### [Exercise A]
In the forum thread about Rasheed Wallace, whom does Public Defender call the best coach Wallace has played for?

### [Quoted passage]
First of all, defending Wallace doesn't make us "Sheed Lovers". The people that pile on this guy and talk about him laughing after losses are trying too hard to figure out a guy who can't be figured out unless you're Sigmond Frued. He is different--that is obvious. He did some weird things after losses sometimes. I do remember the story about Pippen making a coment to Sheed about his lack of professionism after a loss where Sheed was "hooping it up" in the locker room. That incident was blown out of proportion. I'm not defending his actions that night, but it is obvious to me that he DOES care about winning. Even Pippen acknowledged his competativeness being the reason for all of the T's. How about last year, when he was sitting out with an ankle injury before he got traded, and he was waving his towell all over the place in his "civis" on a Blazer road trip. The guy was uppredictable, and at times bizarre. However, the media made it worse. No matter how you feel about the guy, get over it. He's gone and there are more important things to worry about than his past behavior after Blazers losses in 2001. GET A LIFE!!


----------



## Blazerfan024 (Aug 15, 2003)

> Originally posted by <b>Terrible</b>!
> Quit asking for a smack and then crying when ya get one!



You seem to be the one who whines when someone doesnt agree with you. 

If you dont like it when someone debates then a message board is not for you.

Im done!


----------



## Public Defender (May 5, 2003)

I think that there are a number of reasons leading up to what the national media is reporting as a "transformation" of Rasheed Wallace. 

#1 - a fresh start. Sometimes a change is going to help. And it didn't hurt that just before going to Detroit he got to see a bit of losing - as an Atlanta Hawk. 

#2 - Larry Brown. LB is the best coach Wallace has played for, with the possible exception of Dean Smith at UNC. It can have an effect. 

#3 - his role. Wallace was asked to use his versatility, and wasn't depended upon to score every time down the floor. Many posters in here (myself included) said the problem with Wallace when he was in Portland was that he wasn't quite up to the task of being a #1 option on offense - Jerry Stackhouse helped him at UNC, Rip Hamilton helped him in Detroit. 

#4 - weaker competition. As others have said, this Lakers' team, with Malone injured, Payton unable to adjust to the triangle, a young bench, and an aging Shaq, is the worst we've seen in five years. The 2000-01 Blazers would've beaten them, too.

Item position entries:
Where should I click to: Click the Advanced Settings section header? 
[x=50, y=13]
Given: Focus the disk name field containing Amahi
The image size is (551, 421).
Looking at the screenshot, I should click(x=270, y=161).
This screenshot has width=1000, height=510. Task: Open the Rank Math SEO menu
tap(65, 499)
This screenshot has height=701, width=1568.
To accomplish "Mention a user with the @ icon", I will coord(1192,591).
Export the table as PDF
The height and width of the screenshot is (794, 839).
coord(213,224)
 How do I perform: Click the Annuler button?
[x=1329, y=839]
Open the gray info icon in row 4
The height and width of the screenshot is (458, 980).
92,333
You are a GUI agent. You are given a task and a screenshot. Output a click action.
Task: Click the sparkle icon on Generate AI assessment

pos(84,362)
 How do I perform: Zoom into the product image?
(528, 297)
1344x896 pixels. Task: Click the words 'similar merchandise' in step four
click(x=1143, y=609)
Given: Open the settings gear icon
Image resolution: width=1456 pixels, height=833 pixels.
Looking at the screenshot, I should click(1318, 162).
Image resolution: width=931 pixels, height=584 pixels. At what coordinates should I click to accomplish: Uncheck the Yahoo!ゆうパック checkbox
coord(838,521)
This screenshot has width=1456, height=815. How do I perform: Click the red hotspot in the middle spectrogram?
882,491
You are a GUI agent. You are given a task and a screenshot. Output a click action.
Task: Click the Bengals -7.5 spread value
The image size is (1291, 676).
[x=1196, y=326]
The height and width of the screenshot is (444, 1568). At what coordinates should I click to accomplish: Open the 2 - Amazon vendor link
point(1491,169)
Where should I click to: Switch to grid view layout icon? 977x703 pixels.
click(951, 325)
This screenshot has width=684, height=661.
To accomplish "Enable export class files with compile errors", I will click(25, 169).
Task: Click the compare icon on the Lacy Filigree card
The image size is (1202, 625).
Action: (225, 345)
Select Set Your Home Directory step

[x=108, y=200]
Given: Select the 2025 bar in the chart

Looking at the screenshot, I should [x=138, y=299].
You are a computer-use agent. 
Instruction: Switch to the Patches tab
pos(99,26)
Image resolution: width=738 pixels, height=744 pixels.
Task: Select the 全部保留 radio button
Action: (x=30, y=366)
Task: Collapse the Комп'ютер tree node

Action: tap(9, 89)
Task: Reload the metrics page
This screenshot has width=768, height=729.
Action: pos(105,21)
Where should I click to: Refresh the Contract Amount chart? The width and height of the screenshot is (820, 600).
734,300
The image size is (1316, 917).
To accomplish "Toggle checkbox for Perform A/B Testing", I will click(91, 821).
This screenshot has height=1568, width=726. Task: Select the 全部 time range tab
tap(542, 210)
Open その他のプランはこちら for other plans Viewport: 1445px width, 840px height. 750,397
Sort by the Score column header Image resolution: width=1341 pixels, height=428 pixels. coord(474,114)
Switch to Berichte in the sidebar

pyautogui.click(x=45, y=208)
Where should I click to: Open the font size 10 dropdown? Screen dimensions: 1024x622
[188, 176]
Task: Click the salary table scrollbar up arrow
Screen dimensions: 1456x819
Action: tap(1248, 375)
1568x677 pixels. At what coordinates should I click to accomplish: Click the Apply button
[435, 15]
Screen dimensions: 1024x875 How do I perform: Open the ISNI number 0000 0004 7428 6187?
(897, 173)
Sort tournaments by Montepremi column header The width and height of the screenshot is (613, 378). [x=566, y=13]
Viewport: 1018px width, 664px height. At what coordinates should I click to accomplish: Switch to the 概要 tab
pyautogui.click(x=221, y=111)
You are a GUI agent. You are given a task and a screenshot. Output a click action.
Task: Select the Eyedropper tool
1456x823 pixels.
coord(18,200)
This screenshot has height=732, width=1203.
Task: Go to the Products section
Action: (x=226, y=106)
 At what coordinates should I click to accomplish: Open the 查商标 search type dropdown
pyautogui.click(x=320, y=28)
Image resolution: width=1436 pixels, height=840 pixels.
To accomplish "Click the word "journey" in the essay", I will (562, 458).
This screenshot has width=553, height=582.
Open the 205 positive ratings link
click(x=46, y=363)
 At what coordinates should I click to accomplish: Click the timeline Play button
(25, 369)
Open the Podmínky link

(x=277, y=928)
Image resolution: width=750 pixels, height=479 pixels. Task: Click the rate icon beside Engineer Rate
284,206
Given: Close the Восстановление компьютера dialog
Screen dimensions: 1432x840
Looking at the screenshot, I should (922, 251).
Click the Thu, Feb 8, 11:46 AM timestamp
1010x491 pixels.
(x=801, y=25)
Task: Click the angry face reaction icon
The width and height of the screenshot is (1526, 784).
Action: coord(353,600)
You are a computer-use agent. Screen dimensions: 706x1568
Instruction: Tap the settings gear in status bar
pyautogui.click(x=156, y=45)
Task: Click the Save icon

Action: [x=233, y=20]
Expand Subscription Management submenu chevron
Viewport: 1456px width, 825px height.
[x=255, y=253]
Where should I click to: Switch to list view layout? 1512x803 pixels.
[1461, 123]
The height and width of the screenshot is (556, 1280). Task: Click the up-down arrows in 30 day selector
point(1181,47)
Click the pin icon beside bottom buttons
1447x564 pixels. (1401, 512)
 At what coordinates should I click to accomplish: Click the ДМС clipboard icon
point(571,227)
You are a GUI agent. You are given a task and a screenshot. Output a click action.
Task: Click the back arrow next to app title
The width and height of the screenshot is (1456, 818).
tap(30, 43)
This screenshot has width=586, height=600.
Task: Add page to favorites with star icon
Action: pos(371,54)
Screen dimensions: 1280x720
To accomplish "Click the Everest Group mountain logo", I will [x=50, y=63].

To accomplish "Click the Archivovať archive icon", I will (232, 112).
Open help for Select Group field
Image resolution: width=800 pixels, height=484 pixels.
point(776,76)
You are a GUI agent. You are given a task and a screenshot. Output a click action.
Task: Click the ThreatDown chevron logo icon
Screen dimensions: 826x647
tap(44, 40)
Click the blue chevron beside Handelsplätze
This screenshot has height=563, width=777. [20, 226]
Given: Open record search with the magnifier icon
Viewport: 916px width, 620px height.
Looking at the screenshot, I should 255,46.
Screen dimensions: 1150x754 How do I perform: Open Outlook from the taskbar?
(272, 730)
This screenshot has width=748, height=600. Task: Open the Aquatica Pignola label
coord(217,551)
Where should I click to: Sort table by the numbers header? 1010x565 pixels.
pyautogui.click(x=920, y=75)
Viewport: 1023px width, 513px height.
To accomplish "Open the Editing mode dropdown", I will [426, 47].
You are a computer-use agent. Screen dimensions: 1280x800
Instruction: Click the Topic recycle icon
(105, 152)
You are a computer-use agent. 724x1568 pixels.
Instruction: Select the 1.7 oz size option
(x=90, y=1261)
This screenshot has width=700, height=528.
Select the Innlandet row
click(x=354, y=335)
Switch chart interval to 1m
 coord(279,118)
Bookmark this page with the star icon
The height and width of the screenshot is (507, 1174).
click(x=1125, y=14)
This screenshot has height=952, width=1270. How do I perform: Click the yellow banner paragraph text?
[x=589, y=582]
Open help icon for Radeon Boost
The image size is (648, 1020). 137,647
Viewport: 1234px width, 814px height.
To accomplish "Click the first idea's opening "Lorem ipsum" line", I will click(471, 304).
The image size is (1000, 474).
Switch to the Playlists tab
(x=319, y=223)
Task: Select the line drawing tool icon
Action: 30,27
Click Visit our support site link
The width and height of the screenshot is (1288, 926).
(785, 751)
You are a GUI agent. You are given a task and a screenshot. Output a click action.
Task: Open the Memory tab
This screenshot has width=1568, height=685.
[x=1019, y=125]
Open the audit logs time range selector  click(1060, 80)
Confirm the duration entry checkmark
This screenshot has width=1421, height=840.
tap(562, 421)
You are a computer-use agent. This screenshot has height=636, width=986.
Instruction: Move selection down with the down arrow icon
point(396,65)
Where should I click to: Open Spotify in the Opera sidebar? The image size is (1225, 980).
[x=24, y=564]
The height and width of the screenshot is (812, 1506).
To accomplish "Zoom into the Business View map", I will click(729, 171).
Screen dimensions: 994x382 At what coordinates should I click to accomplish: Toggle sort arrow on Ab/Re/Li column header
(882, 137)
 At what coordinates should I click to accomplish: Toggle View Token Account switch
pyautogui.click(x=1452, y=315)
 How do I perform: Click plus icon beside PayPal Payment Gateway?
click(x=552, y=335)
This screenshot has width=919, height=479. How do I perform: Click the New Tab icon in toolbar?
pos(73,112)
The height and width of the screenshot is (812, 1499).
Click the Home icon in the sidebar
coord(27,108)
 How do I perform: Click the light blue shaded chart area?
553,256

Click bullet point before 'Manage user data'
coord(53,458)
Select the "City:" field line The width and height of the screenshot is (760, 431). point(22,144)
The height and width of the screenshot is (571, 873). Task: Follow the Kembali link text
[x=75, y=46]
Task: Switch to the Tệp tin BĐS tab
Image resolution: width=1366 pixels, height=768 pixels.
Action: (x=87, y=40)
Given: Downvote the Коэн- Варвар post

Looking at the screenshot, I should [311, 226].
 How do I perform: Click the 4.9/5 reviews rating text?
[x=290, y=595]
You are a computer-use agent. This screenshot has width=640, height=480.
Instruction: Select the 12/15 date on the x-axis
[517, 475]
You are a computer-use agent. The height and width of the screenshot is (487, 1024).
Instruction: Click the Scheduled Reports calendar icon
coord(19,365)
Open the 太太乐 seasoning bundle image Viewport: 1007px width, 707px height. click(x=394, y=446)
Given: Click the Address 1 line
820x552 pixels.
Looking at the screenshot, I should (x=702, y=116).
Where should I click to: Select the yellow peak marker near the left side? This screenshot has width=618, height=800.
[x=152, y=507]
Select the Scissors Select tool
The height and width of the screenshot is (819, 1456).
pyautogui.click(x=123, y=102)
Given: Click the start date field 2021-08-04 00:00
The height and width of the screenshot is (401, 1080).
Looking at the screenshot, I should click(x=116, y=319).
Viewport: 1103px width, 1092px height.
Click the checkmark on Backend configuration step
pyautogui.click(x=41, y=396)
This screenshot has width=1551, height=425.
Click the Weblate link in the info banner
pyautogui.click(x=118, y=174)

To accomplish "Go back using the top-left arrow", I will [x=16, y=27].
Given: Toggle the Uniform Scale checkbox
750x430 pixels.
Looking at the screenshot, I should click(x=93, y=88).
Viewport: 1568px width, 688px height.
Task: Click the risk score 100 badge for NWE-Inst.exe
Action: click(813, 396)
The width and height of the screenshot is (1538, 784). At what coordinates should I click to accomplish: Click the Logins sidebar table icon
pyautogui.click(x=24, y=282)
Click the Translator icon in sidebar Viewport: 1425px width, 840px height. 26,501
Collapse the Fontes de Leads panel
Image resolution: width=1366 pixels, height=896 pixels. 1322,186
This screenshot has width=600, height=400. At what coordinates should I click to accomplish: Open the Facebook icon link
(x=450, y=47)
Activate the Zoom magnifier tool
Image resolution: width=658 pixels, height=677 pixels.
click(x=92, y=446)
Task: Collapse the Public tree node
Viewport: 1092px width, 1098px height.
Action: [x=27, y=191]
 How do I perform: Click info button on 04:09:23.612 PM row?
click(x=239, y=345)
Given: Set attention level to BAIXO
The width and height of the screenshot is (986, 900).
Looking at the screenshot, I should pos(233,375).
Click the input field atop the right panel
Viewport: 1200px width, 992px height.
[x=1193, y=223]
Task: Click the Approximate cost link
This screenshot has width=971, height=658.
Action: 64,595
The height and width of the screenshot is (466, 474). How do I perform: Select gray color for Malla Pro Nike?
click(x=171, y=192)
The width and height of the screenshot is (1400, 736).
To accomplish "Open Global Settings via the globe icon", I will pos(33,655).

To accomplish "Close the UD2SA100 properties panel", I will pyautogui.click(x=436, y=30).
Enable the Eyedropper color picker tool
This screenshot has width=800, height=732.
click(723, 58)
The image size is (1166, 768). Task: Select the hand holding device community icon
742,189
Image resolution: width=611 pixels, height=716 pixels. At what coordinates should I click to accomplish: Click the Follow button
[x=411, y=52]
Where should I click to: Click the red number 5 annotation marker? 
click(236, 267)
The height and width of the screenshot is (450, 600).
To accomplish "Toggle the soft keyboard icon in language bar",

### [Exercise B]
Rewrite the records from their first line through the line holding "tap(65, 499)", inclusive, changing "Advanced Settings" to "Network Settings" and leaving everything else as it is.

### [Output A]
Larry Brown

### [Output B]
Where should I click to: Click the Network Settings section header? 
[x=50, y=13]
Given: Focus the disk name field containing Amahi
The image size is (551, 421).
Looking at the screenshot, I should click(x=270, y=161).
This screenshot has width=1000, height=510. Task: Open the Rank Math SEO menu
tap(65, 499)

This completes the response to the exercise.